Single-Cell Multiomics

The DRAGEN Single-Cell Multiomics (scRNA + scATAC) Pipeline can process data sets from single-cell RNA-Seq and ATAC-Seq reads to a cell-by-feature count matrix.

The pipeline is compatible with library designs that have:

  • For single-cell RNA: one read in a fragment match to a transcript and the other containing a cell-barcode and UMI.

  • For single-cell ATAC: two reads matching to the genome and the third one containing cell-barcode.

The pipeline includes the following functions:

  • Alignment

    • RNA-Seq (splice-aware) alignment and matching to annotated genes for the transcript reads.

    • ATAC-Seq alignment

  • Cell-barcode (both RNA- and ATAC-Seq) and UMI (RNA-Seq only) error correction for the barcode read.

  • Read counting

    • UMI counting per cell and gene to measure gene expression.

    • Fragment counting per cell and peak to measure chromatin accessibility.

  • Sparse matrix output and QC metrics.

Input Files

Alignment Reference

A standard DRAGEN reference hashtable with both DNA and RNA capability is required for the Single-Cell Multiomics Pipeline.

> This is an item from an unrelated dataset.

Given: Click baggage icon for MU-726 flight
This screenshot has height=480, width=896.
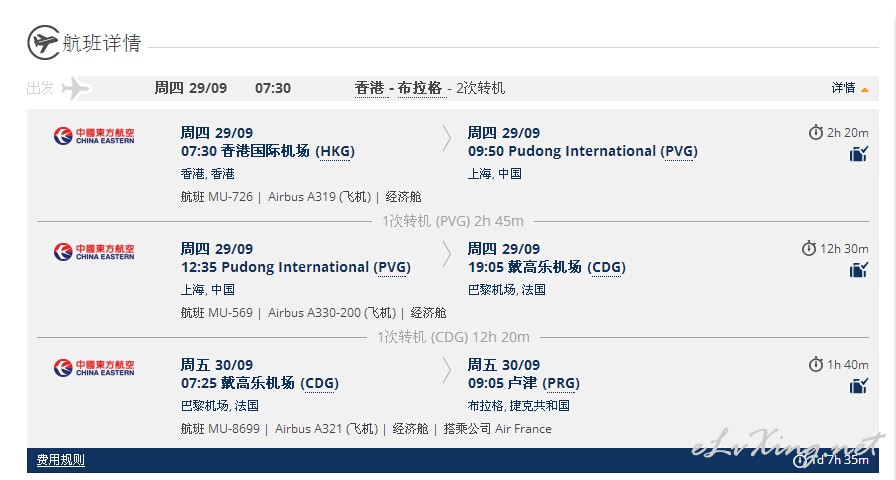Looking at the screenshot, I should coord(858,154).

Building a reference hashtable using --ht-build-rna-hashtable=true should satisfy this requirement. See the section Prepare a Reference Genome for more details.

The pipeline also requires a gene annotation file in GTF format, provided with the with the --annotation (-a) option.

Read Input

Since the multiomics workflow assumes at least one pair of single-cell RNA FASTQ files and one triple of single-cell ATAC FASTQ files, the only method to provide read input to DRAGEN is through the fastq-list file mechanism. A multiomics fastq-list file is a CSV file with the following mandatory columns:

ColumnDescription

Lane

Sequencing lane

RGID

Read group ID

RGSM

Read group sample

RGLB

Read group library

Read1File

Read 1 FASTQ file

Read2File

Read 2 FASTQ file

UmiFile

FASTQ file with cell-barcodes and/or UMIs

InputGroup

Input group: either scATAC or scRNA (not case sensitive)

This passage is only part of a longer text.